[Recorded data]

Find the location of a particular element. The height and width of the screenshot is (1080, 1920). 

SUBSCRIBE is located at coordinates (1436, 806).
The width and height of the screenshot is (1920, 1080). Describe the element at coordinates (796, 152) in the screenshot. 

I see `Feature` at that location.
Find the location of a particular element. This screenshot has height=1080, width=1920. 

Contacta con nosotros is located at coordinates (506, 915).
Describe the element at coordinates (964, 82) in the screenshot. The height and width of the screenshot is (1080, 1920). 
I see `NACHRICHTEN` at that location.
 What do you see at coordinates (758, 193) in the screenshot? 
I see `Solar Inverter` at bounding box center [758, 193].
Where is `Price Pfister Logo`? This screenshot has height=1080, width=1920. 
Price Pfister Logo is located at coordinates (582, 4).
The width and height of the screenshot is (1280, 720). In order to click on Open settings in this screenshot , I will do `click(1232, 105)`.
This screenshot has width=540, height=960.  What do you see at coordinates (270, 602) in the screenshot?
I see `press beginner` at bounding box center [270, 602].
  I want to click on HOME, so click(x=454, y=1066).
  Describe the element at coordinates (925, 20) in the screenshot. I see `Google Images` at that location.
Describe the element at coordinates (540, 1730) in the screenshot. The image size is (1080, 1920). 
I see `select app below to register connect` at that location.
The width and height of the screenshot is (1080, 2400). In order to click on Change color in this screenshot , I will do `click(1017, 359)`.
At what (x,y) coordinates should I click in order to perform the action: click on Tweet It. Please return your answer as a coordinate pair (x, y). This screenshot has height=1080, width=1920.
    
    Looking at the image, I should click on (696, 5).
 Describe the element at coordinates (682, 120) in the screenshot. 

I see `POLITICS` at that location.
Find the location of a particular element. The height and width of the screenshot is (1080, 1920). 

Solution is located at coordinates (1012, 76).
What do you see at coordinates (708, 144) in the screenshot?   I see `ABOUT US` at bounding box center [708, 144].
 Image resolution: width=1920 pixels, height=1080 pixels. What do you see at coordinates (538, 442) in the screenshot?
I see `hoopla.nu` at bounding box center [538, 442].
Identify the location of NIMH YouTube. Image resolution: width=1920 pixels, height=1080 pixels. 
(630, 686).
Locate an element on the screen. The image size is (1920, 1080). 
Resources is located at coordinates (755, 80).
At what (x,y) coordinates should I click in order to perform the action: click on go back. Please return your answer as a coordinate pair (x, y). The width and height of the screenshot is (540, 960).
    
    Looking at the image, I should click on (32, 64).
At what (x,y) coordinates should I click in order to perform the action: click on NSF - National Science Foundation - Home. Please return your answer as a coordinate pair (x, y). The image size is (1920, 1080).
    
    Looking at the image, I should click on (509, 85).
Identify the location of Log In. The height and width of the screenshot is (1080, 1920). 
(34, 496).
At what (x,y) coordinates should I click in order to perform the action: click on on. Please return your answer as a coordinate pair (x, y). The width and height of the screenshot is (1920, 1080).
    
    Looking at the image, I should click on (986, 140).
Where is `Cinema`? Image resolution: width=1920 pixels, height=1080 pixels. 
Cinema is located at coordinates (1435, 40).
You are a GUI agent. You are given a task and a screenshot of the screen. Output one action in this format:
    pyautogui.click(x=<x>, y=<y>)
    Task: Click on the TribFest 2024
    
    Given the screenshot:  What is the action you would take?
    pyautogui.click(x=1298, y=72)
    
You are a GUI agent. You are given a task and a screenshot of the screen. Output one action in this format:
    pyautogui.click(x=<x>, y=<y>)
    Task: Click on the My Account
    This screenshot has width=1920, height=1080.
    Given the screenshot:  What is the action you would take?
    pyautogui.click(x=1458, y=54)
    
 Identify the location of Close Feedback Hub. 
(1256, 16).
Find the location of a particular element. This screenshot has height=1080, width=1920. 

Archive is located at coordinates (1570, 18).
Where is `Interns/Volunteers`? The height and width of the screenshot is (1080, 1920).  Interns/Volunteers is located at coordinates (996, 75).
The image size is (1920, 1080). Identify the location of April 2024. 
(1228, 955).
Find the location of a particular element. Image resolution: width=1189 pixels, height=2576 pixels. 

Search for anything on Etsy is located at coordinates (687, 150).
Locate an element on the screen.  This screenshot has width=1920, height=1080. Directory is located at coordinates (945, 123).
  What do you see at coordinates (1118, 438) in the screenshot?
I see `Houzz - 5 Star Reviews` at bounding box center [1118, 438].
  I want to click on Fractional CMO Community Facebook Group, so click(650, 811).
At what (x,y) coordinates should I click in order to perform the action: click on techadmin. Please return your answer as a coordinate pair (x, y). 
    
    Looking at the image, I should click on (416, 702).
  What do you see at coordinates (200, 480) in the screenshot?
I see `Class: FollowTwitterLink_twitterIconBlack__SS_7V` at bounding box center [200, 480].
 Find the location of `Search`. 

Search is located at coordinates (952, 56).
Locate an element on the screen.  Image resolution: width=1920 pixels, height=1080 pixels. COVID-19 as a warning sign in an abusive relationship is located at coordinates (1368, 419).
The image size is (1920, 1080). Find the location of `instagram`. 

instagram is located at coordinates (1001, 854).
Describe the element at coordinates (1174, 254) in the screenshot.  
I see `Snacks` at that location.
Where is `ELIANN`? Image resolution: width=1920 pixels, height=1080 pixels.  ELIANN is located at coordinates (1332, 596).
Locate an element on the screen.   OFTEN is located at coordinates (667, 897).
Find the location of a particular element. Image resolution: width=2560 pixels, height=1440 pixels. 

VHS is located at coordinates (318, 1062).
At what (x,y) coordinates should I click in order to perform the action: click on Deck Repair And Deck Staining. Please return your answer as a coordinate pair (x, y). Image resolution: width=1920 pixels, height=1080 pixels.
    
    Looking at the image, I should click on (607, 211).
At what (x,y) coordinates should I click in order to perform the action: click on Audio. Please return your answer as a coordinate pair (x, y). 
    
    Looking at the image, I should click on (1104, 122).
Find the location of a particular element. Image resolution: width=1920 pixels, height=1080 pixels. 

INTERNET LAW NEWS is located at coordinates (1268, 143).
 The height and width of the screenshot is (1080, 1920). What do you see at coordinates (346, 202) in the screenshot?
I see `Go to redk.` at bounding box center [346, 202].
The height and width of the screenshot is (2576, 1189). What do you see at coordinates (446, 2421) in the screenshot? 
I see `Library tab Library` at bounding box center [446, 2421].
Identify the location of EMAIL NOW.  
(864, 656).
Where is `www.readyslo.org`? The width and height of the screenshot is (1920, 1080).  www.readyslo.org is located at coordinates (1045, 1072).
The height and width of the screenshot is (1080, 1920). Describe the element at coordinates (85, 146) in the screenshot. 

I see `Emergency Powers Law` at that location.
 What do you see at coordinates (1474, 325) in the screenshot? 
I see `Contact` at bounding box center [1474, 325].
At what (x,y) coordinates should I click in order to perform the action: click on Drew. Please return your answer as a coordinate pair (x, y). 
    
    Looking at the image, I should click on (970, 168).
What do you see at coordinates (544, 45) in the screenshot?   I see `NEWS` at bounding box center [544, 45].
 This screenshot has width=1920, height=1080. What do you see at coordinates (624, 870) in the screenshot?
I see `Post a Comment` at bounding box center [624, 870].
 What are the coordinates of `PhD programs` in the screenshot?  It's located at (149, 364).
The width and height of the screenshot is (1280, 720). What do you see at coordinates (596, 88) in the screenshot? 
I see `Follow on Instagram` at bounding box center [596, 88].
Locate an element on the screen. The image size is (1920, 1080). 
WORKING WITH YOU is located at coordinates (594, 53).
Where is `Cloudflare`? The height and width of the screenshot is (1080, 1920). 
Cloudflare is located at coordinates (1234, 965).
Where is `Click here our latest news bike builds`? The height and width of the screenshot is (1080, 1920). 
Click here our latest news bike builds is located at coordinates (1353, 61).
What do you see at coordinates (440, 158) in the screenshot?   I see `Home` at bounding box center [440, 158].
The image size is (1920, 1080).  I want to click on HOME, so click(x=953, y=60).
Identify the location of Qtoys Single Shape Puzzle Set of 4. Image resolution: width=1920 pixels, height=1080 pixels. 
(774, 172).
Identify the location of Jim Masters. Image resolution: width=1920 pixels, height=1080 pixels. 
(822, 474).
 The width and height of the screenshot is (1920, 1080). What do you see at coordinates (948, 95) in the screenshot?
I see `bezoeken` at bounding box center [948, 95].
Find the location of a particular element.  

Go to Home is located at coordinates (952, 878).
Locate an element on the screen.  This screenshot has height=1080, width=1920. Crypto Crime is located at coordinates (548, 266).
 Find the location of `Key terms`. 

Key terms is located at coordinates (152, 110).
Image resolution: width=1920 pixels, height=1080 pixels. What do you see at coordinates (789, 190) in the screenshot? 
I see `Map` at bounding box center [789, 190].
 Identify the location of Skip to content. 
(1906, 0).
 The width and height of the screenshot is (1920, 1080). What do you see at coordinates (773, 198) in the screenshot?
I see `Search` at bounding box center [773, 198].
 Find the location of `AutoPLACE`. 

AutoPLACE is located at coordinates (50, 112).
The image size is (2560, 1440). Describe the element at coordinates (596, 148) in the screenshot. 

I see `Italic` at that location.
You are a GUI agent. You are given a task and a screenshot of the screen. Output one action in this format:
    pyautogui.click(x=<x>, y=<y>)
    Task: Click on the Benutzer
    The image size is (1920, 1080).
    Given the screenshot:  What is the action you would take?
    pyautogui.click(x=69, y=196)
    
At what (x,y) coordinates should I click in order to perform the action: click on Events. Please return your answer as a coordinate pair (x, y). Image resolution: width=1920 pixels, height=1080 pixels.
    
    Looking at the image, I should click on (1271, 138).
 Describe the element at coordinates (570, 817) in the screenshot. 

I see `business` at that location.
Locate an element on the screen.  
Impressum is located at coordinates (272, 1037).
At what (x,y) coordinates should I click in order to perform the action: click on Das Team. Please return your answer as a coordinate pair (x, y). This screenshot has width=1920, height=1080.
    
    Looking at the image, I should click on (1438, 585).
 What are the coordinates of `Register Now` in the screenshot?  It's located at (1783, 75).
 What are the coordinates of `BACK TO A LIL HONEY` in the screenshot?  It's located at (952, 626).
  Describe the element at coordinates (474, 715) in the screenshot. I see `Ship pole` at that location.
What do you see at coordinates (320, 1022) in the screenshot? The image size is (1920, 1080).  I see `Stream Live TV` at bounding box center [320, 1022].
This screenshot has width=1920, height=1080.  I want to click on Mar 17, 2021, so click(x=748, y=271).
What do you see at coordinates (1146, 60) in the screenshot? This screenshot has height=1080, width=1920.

Problem description: Please show each line of the rows above that contains the string "bike".

Right answer:
Where is `Click here our latest news bike builds`? The height and width of the screenshot is (1080, 1920). 
Click here our latest news bike builds is located at coordinates (1353, 61).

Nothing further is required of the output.